Work request: Please output every record exactly, keeping each line as it is.

Available records:
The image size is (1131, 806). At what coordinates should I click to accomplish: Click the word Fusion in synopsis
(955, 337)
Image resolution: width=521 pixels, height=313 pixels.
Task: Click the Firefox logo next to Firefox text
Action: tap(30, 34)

Answer to this exercise:
The image size is (1131, 806). At what coordinates should I click to accomplish: Click the word Fusion in synopsis
(955, 337)
Image resolution: width=521 pixels, height=313 pixels.
Task: Click the Firefox logo next to Firefox text
Action: tap(30, 34)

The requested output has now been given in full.